Ran with a wildcard to hit all wikis:
$ hostname -f dumpsdata1006.eqiad.wmnet /usr/bin/rsync -va --contimeout=600 --timeout=600 --exclude=**bad/ --exclude=**save/ --exclude=**not/ --exclude=**temp/ --exclude=**tmp/ --exclude=*.inprog --exclude=*.txt /data/xmldatadumps/public/* dumpsdata1007.eqiad.wmnet::data/xmldatadumps/public/ /usr/bin/rsync -va --contimeout=600 --timeout=600 --exclude=**bad/ --exclude=**save/ --exclude=**not/ --exclude=**temp/ --exclude=**tmp/ --exclude=*.inprog --exclude=*.txt /data/xmldatadumps/public/* clouddumps1001.wikimedia.org::data/xmldatadumps/public/ /usr/bin/rsync -va --contimeout=600 --timeout=600 --exclude=**bad/ --exclude=**save/ --exclude=**not/ --exclude=**temp/ --exclude=**tmp/ --exclude=*.inprog --exclude=*.txt /data/xmldatadumps/public/* clouddumps1002.wikimedia.org::data/xmldatadumps/public/
Tried a couple wikis:
https://dumps.wikimedia.org/eswiki/20250101/
https://dumps.wikimedia.org/simplewiki/20250101/
https://dumps.wikimedia.org/dewiki/20250101/
They all look good.
@ValterVB please confirm things look good from your side, and if so, please close this ticket. Thanks!

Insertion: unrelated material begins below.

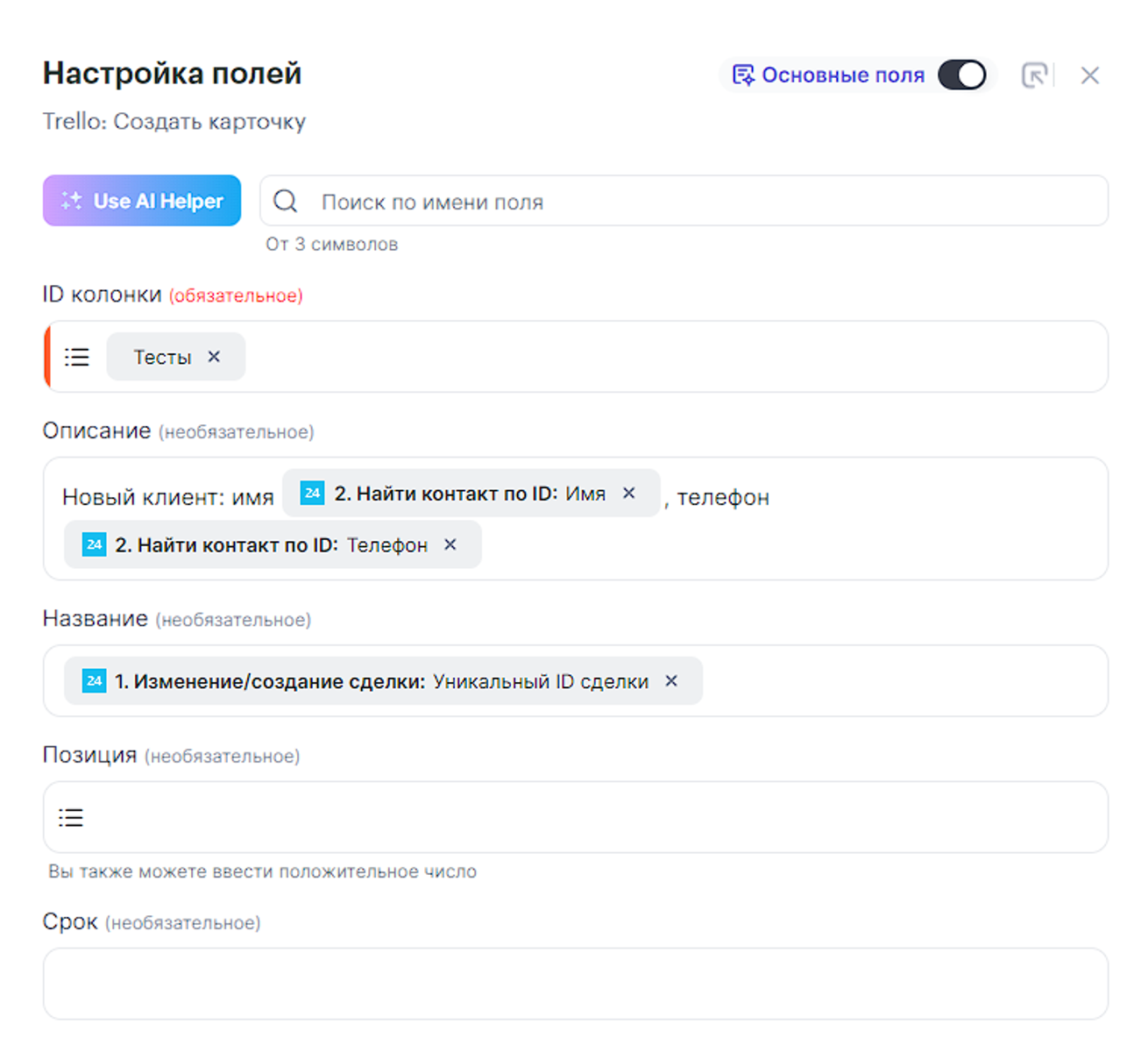Click into the Срок input field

Thanks @xcollazo. Will this delay impact the timeliness of any of the downstream pipelines?
This particular issue will not affect timelines. But, there is another issue that might: T383568.
Again same problem: "2025-01-23 20:35:30 itwiki: Dump complete" but some dump aren't ready: example "waiting All pages, current versions only."

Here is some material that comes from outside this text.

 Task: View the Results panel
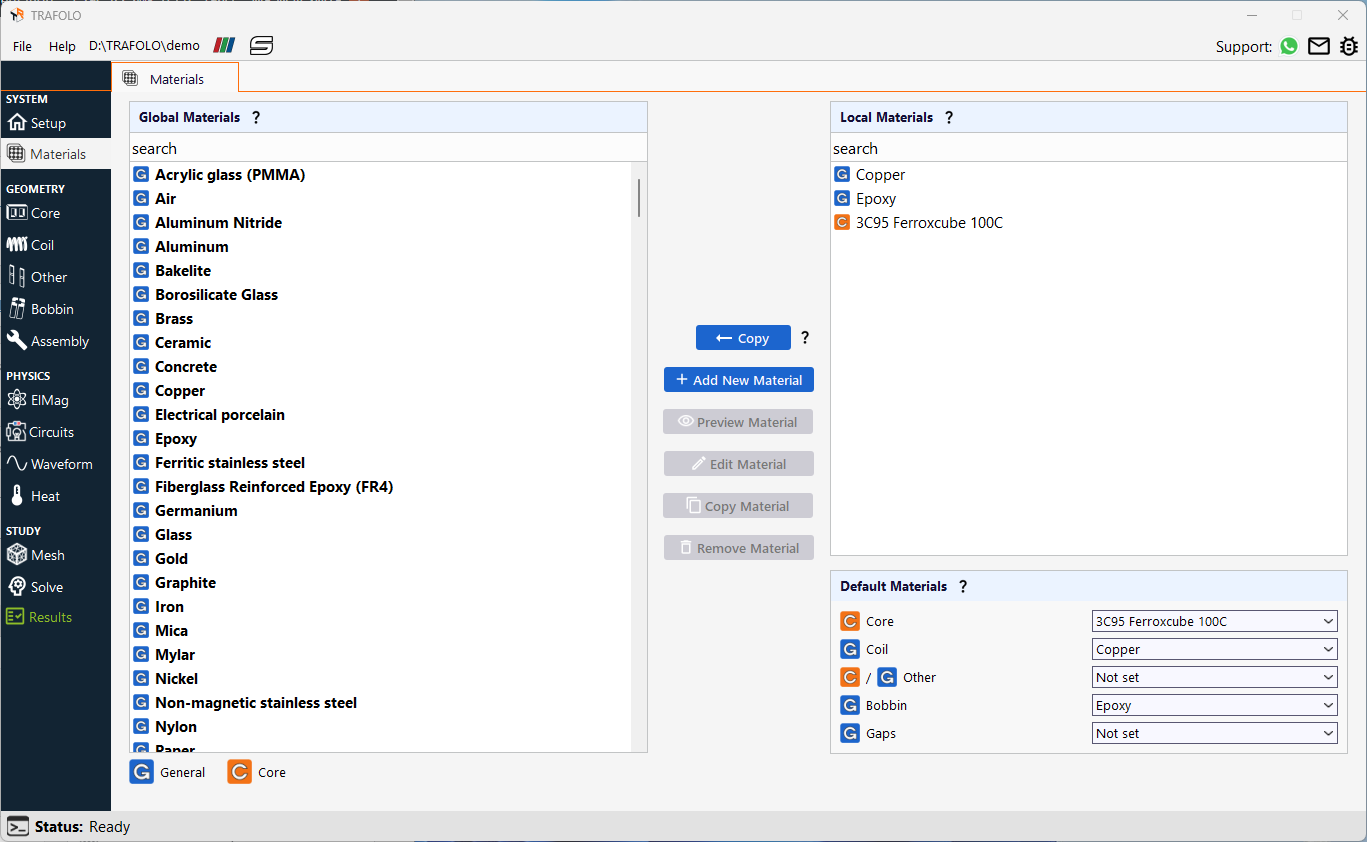(47, 616)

I've applied same fix as in T383030#10449493.
Verified that itwiki looks good at https://dumps.wikimedia.org/itwiki/20250120/.
@ValterVB please verify.
Seems frwiki at https://dumps.wikimedia.org/frwiki/20250120/ has the same problem: "Partial dump" since many days, no progress visible.
There are 2 skipped files on itwiki (also in other wiki):
2025-01-23 18:58:22 skipped All pages with complete edit history (.7z)

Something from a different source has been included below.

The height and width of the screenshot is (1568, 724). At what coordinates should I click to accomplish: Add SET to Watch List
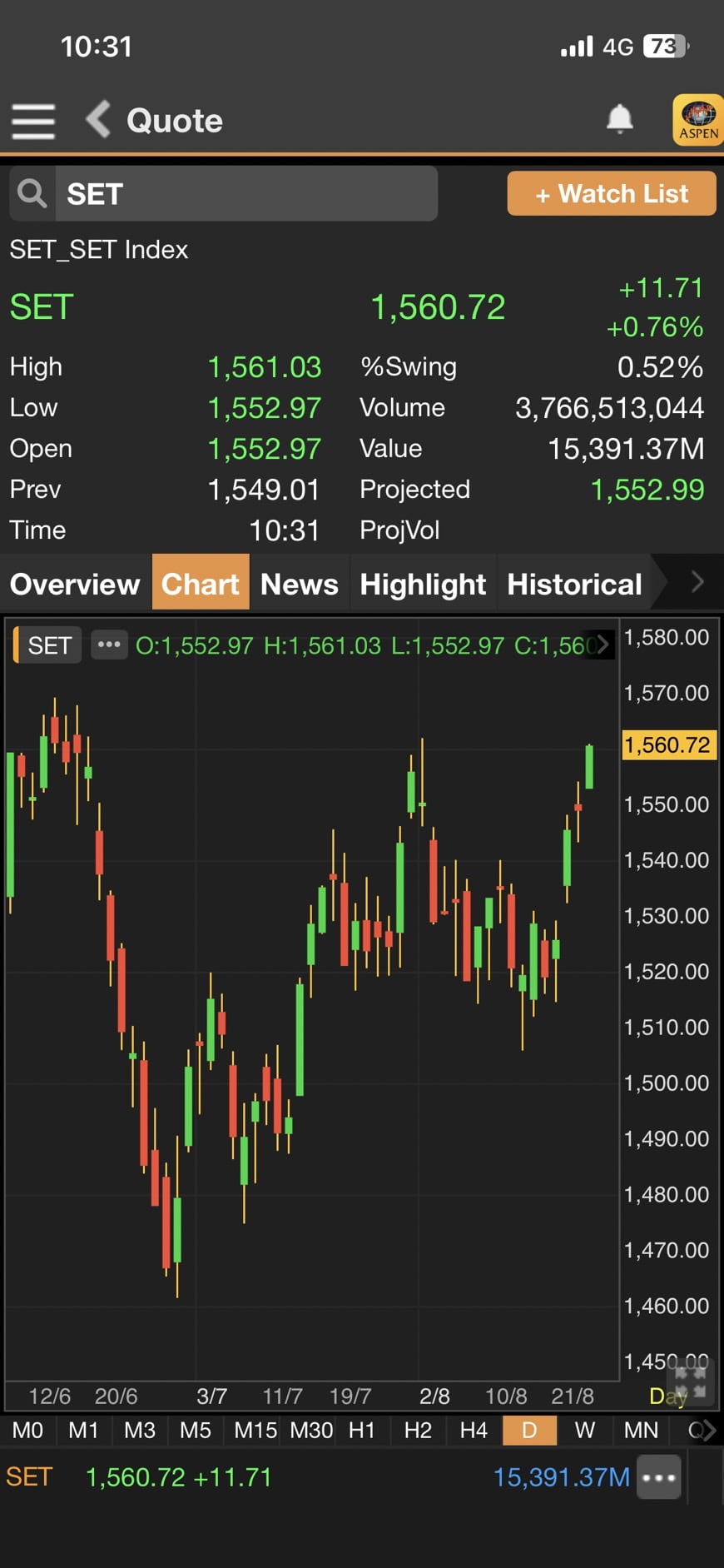tap(612, 194)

2025-01-23 18:58:22 skipped All pages with complete page edit history (.bz2)
I don't need them, but maybe they are a sign of problems.
Thanks
We typically do two runs per month. The one that starts on the 1st of the month includes those two jobs you mention.
The one that starts on the 20th skips them. So I think we are good.